[Records — start]
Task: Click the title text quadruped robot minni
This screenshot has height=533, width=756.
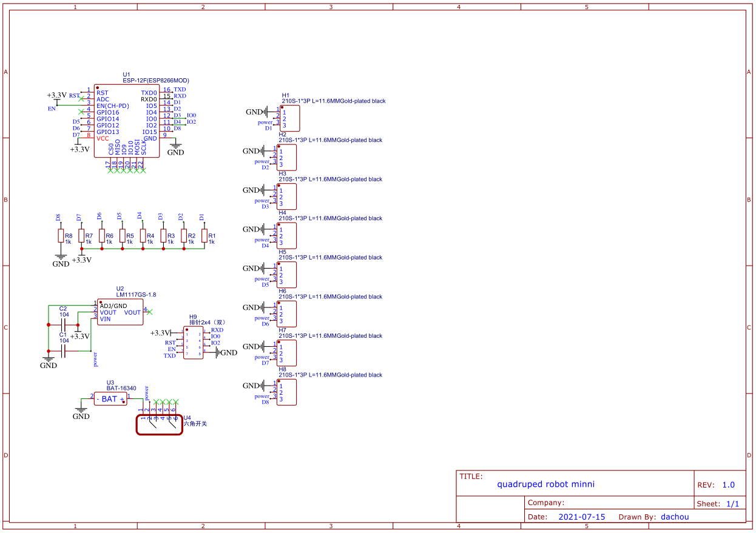Action: (x=546, y=484)
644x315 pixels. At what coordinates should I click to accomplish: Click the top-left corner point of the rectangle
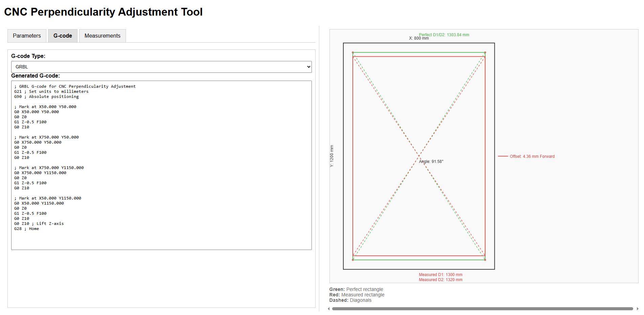[353, 53]
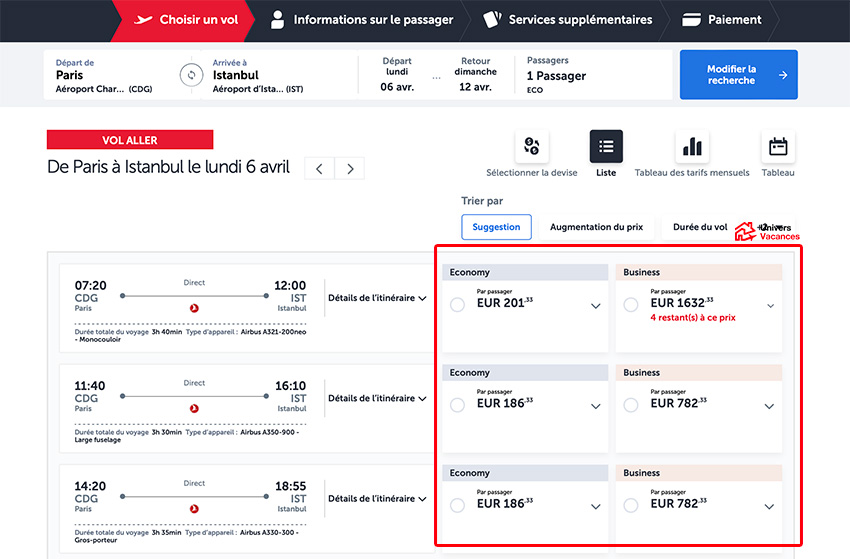
Task: Sort flights by Durée du vol
Action: click(700, 227)
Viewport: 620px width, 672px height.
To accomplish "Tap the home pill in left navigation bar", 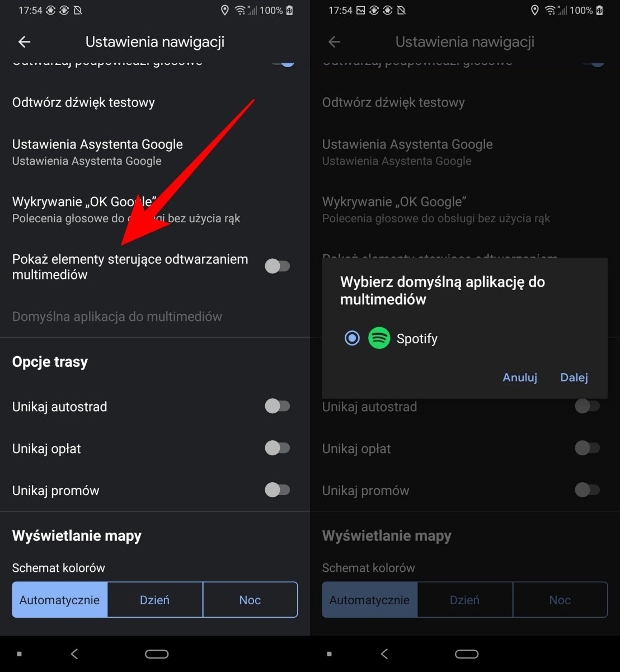I will [x=157, y=654].
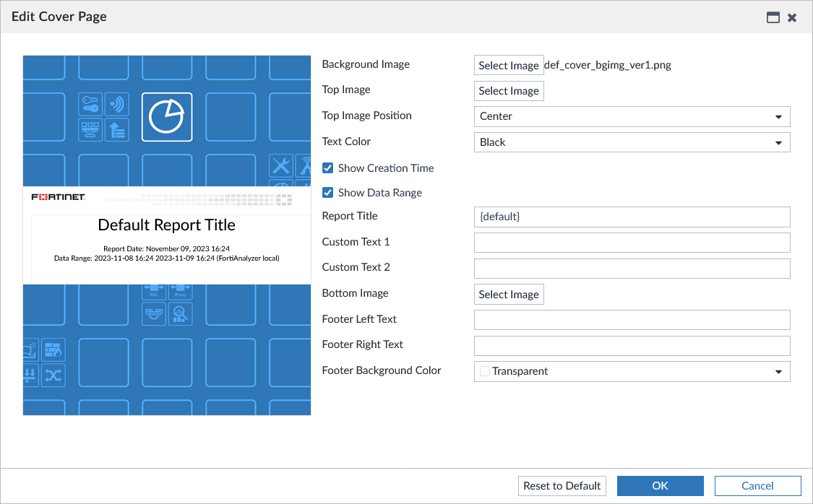The width and height of the screenshot is (813, 504).
Task: Maximize the Edit Cover Page dialog
Action: click(773, 17)
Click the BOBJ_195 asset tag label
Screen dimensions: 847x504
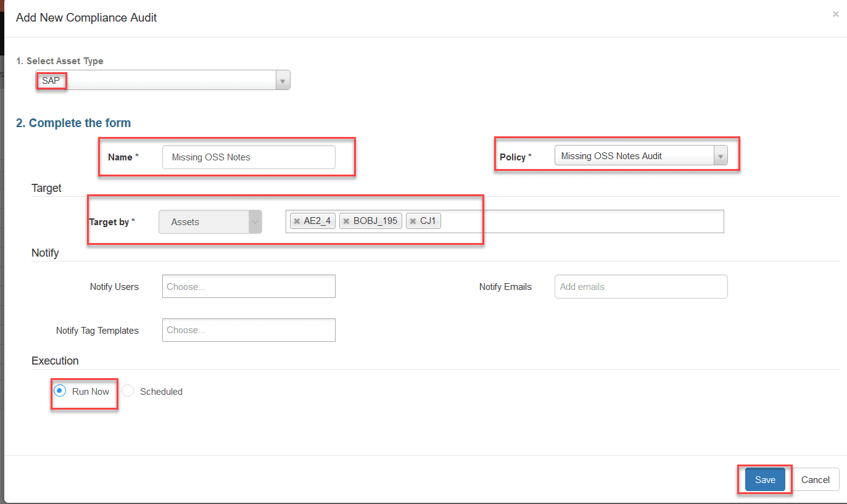pos(375,221)
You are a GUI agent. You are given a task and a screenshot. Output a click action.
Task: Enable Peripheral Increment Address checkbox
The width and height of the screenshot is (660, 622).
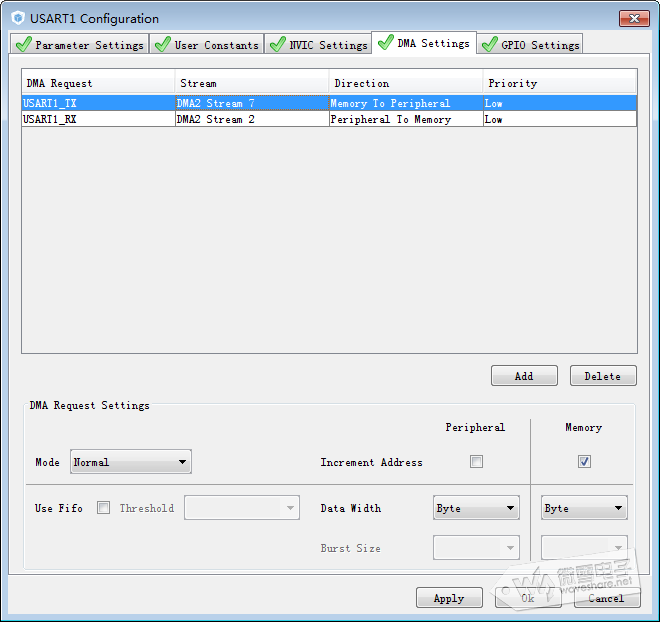[x=476, y=462]
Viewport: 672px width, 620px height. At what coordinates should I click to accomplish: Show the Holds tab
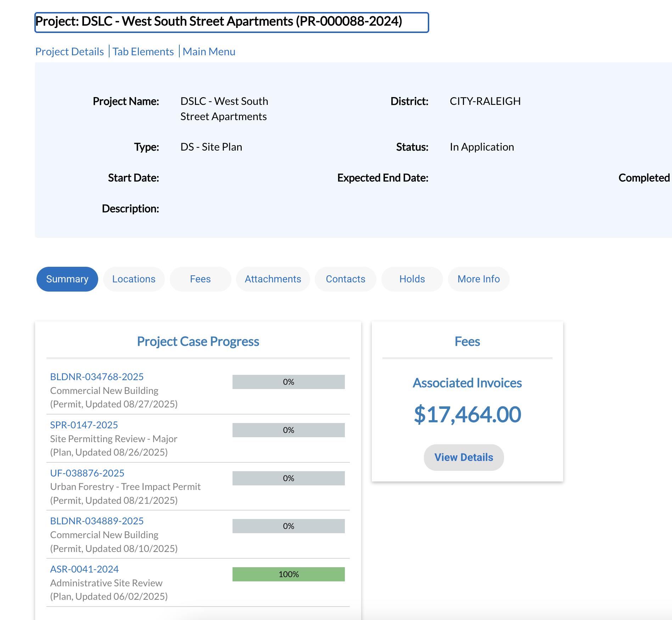point(412,279)
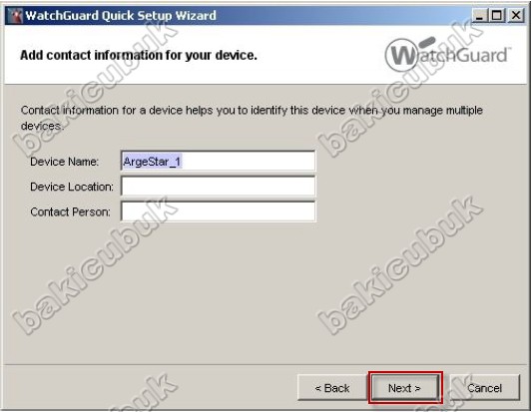The height and width of the screenshot is (412, 532).
Task: Click the contact information description paragraph
Action: [x=252, y=118]
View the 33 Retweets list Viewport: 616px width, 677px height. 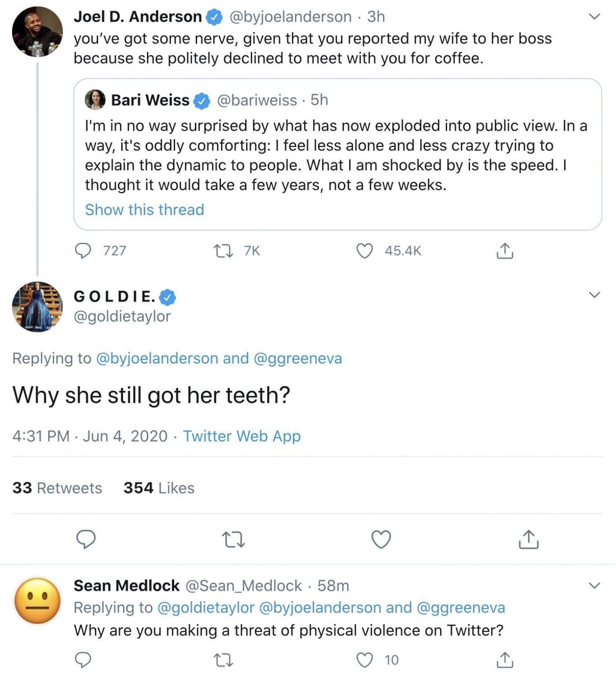pos(57,488)
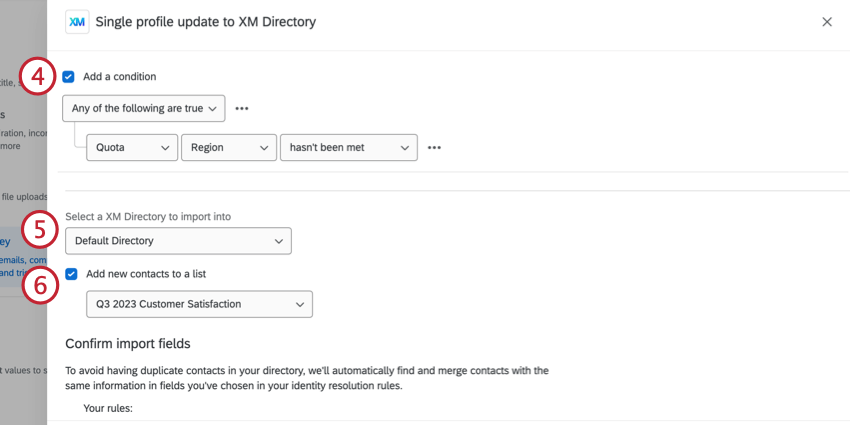Toggle Add new contacts to a list
Image resolution: width=850 pixels, height=425 pixels.
coord(71,273)
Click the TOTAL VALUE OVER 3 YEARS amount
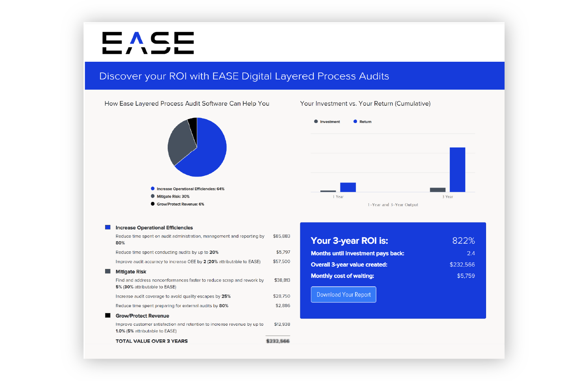The image size is (588, 381). click(x=278, y=341)
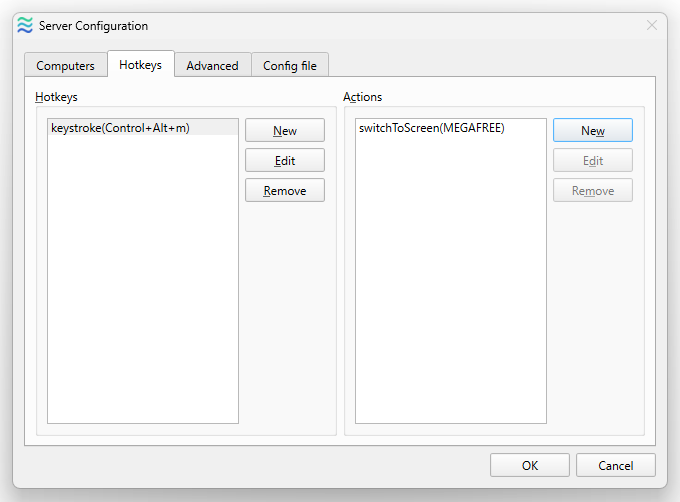
Task: Cancel the server configuration changes
Action: tap(616, 466)
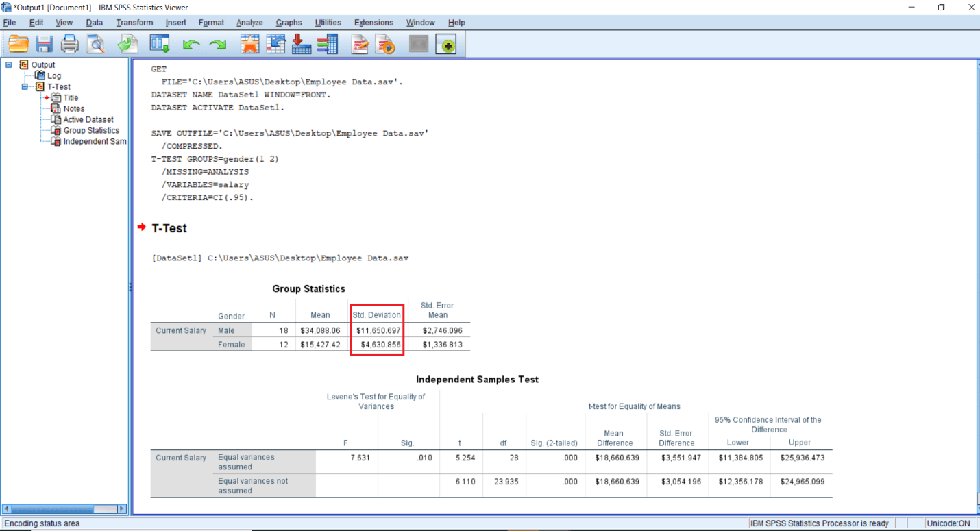Click the Export document toolbar icon
This screenshot has width=980, height=531.
[x=127, y=45]
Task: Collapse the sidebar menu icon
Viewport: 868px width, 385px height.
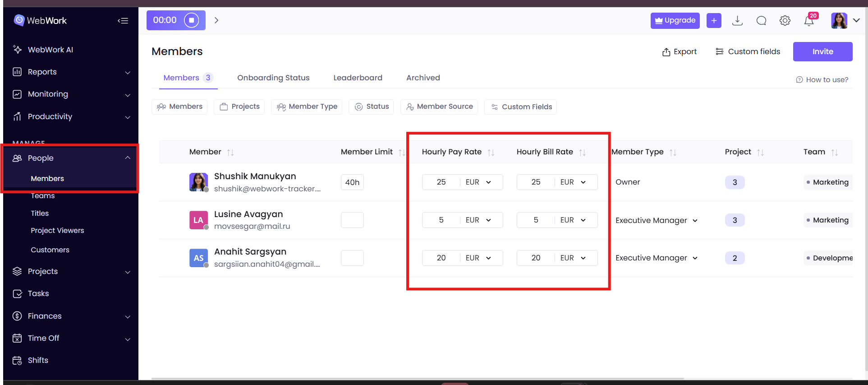Action: pos(123,21)
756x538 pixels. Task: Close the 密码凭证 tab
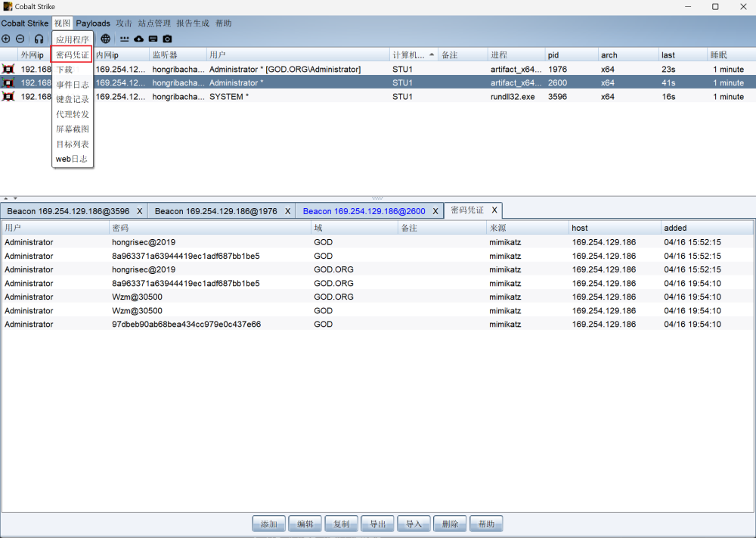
[Records — finish]
*Exercise objective*. Only the lines from the one containing "Task: Collapse the sidebar menu icon" through the last line of the data may appear in the answer, each given again exactly and with pictures left out.

*Result of the task*.
Task: Collapse the sidebar menu icon
Viewport: 868px width, 385px height.
Action: pos(123,21)
756x538 pixels. Task: Close the 密码凭证 tab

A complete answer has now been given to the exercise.